Si les appelants ont contracté engagement de cautionner le paiement par la société DENPHIL de la partie du prix de cession de parts pour laquelle M. Z... lui a consenti un crédit en cinq ans, c' est bien parce que la cession leur apparaissait comme indemne de vice.
Or en relevant les infractions ci- dessus décrites contre M. Z..., la Cour statuant au pénal a déjà caractérisé le dol dont ont été victimes MM. Y... et X... et surtout la société DENPHIL cessionnaire majoritaire, sauf à valider la cession par l' effet de la transaction du 25 septembre 1996 qui a mis un terme au litige opposant cédant et cessionnaires.
Cependant, la fraude ou le dol corrompant tout ce qui se fonde sur le consentement que ces manoeuvres ont dévoyé, les engagements de caution sont nuls comme ne relevant d' aucun acte subséquent les validant comme l' a été la cession, et M. Z..., auteur du dol, n' est pas fondé à s' en prévaloir.
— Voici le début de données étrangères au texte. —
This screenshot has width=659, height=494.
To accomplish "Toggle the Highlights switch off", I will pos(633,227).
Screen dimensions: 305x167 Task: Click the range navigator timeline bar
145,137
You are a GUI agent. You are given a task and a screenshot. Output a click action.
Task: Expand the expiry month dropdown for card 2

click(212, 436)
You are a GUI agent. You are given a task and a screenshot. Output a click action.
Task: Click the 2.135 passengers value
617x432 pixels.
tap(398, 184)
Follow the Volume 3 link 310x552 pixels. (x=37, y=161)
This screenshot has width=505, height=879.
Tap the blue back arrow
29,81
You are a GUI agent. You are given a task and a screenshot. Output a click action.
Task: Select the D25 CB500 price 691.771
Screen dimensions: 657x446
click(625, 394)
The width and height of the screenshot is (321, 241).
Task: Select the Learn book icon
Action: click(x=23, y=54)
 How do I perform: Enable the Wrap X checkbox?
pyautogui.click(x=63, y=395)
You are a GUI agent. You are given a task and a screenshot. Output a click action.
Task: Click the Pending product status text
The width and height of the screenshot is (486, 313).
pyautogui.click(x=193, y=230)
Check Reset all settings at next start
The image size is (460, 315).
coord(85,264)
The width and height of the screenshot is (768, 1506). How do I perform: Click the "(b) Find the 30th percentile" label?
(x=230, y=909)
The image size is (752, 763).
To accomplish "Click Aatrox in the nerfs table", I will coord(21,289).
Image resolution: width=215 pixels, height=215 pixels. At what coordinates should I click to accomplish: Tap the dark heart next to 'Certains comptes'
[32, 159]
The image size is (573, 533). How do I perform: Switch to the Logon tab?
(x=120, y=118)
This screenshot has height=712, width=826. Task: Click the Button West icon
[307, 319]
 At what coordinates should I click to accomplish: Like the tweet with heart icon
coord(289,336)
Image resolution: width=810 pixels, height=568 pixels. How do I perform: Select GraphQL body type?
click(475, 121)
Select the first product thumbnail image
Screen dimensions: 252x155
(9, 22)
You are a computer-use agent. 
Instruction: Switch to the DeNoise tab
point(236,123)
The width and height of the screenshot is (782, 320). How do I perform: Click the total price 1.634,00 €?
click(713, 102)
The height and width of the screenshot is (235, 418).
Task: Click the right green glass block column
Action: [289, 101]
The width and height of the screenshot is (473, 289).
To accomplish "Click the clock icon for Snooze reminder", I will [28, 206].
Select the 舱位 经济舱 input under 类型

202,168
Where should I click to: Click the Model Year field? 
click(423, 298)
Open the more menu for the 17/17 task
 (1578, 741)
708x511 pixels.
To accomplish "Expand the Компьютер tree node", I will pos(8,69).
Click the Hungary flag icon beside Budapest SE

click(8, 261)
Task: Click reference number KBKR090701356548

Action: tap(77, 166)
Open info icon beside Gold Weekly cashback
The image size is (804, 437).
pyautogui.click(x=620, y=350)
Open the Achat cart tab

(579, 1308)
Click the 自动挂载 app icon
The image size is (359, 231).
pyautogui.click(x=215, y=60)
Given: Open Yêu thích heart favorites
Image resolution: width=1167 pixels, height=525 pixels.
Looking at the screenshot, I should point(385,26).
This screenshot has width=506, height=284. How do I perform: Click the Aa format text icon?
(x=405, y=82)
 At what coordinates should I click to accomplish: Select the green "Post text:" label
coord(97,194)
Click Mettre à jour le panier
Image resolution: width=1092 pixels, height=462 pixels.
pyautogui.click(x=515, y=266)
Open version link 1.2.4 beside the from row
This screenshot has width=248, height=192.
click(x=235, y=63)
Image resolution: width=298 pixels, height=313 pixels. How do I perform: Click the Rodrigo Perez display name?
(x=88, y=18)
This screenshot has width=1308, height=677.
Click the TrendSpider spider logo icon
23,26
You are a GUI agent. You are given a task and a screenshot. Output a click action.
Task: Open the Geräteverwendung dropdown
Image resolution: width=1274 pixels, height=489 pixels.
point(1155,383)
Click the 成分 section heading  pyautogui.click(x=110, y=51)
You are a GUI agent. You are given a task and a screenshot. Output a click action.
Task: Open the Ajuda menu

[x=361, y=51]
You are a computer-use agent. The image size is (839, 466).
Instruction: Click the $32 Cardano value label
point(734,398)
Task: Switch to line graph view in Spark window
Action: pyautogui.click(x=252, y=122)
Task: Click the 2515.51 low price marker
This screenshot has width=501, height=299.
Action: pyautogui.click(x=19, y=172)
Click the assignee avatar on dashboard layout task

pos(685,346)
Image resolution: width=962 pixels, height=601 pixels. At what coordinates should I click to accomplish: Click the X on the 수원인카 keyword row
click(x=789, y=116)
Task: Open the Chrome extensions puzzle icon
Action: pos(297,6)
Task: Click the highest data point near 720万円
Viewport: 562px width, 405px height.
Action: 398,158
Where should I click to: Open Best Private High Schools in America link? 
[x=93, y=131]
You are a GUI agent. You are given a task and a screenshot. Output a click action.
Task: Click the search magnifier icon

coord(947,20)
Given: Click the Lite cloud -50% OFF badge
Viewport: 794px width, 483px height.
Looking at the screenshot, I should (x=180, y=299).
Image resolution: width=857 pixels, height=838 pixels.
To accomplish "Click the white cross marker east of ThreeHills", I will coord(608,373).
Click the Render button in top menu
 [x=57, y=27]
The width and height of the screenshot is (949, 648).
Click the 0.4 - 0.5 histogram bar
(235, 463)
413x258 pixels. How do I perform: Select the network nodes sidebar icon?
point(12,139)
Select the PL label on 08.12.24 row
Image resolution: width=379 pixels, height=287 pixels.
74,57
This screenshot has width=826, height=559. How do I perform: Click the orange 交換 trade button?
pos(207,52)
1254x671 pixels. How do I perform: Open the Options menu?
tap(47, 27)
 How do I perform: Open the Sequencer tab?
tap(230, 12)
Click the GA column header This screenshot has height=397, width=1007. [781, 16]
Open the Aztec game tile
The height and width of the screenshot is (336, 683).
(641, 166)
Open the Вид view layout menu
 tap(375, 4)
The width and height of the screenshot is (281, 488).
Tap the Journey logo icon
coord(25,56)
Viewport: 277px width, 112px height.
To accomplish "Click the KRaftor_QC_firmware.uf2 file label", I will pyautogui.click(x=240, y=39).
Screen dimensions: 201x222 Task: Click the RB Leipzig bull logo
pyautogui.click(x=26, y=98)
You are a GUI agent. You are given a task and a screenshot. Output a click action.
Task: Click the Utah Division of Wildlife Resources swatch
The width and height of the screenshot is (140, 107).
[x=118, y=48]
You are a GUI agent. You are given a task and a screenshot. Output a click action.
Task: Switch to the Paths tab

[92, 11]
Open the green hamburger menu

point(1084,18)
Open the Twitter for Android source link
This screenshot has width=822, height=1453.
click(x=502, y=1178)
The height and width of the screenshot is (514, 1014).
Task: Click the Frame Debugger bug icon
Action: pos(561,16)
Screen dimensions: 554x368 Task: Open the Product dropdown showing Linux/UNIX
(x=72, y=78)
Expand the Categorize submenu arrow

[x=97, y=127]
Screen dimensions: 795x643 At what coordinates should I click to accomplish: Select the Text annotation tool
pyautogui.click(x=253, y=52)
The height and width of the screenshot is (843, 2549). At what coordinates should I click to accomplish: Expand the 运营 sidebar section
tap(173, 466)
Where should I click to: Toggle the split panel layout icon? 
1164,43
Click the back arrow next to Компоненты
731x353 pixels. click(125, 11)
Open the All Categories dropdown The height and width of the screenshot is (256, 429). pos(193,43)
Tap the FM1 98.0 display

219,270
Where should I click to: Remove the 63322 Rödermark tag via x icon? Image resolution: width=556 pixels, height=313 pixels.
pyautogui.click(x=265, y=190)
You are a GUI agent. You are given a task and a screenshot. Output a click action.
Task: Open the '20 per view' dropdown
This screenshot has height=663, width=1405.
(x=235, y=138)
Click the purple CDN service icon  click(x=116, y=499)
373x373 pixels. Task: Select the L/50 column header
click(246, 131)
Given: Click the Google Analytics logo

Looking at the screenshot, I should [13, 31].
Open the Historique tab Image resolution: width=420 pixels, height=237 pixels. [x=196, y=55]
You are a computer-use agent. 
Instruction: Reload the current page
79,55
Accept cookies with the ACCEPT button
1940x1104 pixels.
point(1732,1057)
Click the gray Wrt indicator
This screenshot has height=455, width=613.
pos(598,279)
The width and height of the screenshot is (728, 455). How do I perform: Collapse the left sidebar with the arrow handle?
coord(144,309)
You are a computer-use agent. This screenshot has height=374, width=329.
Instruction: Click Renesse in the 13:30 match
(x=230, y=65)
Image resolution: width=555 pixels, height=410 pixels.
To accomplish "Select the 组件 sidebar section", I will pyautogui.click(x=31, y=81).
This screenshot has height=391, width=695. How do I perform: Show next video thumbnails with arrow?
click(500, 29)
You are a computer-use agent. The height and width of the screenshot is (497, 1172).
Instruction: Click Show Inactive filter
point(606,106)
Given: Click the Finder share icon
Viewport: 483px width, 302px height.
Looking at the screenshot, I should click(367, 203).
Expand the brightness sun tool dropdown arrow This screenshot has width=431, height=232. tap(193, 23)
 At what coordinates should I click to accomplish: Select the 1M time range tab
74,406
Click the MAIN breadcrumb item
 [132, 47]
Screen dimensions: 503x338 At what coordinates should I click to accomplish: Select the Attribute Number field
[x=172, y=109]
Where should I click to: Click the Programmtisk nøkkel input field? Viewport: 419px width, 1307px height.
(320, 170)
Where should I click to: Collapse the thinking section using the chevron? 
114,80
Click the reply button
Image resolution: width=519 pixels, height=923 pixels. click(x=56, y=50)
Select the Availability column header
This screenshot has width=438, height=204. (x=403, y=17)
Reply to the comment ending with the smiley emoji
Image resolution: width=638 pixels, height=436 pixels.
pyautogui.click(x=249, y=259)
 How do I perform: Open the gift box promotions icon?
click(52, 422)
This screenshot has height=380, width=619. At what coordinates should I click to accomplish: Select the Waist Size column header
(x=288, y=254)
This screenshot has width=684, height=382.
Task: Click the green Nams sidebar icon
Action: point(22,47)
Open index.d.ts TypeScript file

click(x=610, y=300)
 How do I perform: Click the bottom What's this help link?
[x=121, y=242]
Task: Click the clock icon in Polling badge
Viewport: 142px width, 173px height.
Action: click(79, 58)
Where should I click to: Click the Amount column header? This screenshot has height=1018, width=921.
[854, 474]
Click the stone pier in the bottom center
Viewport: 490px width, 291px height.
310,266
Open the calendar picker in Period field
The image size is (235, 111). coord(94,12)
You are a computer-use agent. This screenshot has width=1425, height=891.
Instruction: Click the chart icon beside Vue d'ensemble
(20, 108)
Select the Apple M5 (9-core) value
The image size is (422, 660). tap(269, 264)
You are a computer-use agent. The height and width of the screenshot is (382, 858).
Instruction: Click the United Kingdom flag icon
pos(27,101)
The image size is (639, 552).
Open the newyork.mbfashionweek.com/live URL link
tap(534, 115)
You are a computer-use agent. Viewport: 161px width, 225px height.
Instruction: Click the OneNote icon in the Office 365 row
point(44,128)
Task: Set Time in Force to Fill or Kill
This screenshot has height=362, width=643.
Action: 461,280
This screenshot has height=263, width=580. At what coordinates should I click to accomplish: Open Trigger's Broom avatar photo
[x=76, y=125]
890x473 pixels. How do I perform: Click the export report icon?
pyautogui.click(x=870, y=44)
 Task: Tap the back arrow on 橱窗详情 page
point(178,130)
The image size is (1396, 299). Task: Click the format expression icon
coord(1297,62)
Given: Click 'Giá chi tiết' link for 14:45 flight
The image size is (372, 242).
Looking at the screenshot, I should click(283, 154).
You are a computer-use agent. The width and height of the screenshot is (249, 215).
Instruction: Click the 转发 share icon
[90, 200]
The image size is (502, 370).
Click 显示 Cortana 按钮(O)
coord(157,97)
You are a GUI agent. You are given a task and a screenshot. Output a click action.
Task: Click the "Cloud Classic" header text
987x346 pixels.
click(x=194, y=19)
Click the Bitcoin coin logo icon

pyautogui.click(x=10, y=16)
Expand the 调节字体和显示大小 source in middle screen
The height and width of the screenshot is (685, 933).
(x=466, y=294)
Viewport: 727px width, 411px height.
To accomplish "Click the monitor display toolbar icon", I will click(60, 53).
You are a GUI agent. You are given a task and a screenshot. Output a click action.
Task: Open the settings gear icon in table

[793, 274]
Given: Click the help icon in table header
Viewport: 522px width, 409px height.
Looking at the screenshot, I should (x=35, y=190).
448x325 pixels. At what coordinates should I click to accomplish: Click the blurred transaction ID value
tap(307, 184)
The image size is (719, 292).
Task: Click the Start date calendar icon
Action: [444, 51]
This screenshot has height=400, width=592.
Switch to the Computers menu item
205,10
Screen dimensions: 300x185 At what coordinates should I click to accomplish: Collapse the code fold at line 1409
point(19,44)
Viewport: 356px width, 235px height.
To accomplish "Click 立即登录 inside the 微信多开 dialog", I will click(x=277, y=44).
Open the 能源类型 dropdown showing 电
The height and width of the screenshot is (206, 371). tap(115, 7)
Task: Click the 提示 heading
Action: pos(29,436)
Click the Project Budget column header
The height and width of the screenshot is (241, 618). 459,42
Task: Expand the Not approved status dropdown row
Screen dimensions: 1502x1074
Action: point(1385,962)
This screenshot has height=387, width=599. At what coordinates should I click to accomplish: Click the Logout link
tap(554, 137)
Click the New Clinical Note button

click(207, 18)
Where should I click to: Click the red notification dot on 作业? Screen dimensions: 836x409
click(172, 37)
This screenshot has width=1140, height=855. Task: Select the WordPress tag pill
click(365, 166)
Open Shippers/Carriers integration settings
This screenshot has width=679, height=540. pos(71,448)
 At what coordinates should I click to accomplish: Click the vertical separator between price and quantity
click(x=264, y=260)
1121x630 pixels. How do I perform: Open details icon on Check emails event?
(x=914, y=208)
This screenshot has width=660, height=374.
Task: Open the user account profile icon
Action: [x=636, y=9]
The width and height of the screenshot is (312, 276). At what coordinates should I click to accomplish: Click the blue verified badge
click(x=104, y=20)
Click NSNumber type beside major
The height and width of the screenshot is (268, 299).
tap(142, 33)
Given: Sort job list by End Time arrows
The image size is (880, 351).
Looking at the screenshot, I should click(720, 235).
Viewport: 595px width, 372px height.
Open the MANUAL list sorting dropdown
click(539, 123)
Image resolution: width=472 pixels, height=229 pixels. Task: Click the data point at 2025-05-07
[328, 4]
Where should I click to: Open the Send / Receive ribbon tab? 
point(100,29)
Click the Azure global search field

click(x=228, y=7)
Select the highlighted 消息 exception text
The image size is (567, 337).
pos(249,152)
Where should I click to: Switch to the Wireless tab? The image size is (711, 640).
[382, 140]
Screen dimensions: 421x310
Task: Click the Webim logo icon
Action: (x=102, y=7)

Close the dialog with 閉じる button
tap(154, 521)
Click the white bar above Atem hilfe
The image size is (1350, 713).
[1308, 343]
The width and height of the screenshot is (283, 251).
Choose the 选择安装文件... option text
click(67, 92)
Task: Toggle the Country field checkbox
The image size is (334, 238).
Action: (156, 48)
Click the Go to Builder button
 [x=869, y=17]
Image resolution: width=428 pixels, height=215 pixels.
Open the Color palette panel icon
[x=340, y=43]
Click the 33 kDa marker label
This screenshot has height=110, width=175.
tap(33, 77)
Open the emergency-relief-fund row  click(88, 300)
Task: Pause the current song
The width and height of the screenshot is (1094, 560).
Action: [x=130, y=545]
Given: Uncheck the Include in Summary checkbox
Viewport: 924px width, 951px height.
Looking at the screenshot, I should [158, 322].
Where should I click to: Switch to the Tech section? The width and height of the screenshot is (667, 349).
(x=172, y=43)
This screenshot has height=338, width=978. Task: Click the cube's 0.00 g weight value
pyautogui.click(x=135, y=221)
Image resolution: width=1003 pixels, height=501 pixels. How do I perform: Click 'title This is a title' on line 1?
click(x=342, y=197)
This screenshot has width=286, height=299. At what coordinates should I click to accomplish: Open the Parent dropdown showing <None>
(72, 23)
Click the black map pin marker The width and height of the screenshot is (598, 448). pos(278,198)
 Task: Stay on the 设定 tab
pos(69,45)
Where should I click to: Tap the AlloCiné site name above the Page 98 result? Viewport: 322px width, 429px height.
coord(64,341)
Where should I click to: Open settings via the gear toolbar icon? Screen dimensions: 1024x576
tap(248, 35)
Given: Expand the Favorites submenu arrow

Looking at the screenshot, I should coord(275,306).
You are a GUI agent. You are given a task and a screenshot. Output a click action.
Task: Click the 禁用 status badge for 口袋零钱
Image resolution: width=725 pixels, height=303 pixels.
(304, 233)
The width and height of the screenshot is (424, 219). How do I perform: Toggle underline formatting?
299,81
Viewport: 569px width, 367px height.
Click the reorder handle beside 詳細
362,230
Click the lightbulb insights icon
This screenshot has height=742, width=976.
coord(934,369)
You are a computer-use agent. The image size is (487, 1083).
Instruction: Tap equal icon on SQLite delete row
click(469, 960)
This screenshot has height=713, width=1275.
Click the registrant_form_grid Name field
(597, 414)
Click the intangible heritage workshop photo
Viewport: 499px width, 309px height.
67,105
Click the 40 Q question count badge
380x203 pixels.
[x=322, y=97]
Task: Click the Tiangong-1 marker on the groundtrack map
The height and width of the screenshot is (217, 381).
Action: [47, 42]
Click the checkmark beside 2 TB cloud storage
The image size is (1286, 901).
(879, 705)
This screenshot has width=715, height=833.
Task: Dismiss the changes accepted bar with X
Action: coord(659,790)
Le jugement déféré sera donc infirmé en ses dispositions laissées en l' état du sursis à statuer, et M. Z... débouté de ses demandes de paiement contre MM. Y... et X... ès qualités de caution de la société DENPHIL pour le paiement d' une partie du prix de cession.
MM. Y... et X... ne caractérisent pas le préjudice que l' instance leur aurait causé indépendamment des frais irrépétibles qui seront traités ci- après. Leur demande de dommages et intérêts sera rejetée.
M. Z... supportera les entiers dépens de première instance et d' appel et devra payer à ses victimes ès qualités de caution mais pris comme une seule et même partie une indemnité de 2 000 € sur le fondement de l' article 700 du code de procédure civile.
* *
PAR CES MOTIFS,
LA COUR :
Après en avoir délibéré conformément à la loi,
Statuant publiquement, contradictoirement, en matière civile et en dernier ressort,
Vu l' arrêt civil mixte du 8 octobre 2002,
Vu l' arrêt correctionnel du 1er juin 2006,
Infirmant le jugement déféré en ses dispositions restant en litige, et statuant à nouveau,
Déboute M. Z... de ses demandes de paiement contre MM. Y... et X... ès qualité de caution en vertu d' un engagement vicié et donc nul,
Déboute MM. Y... et X... de leur demande de dommages et intérêts,
Condamne M. Z... à supporter les dépens et à payer à ses adversaires pris comme une seule et même partie une indemnité de 2 000 € sur le fondement de l' article 700 du code de procédure civile.
Autorise la SCP GUIZARD- SERVAIS à recouvrer directement ceux des dépens d' appel dont elle aurait fait l' avance sans avoir reçu provision.
Arrêt signé par M. BOUYSSIC, Président et par Mme VILLALBA, Greffier.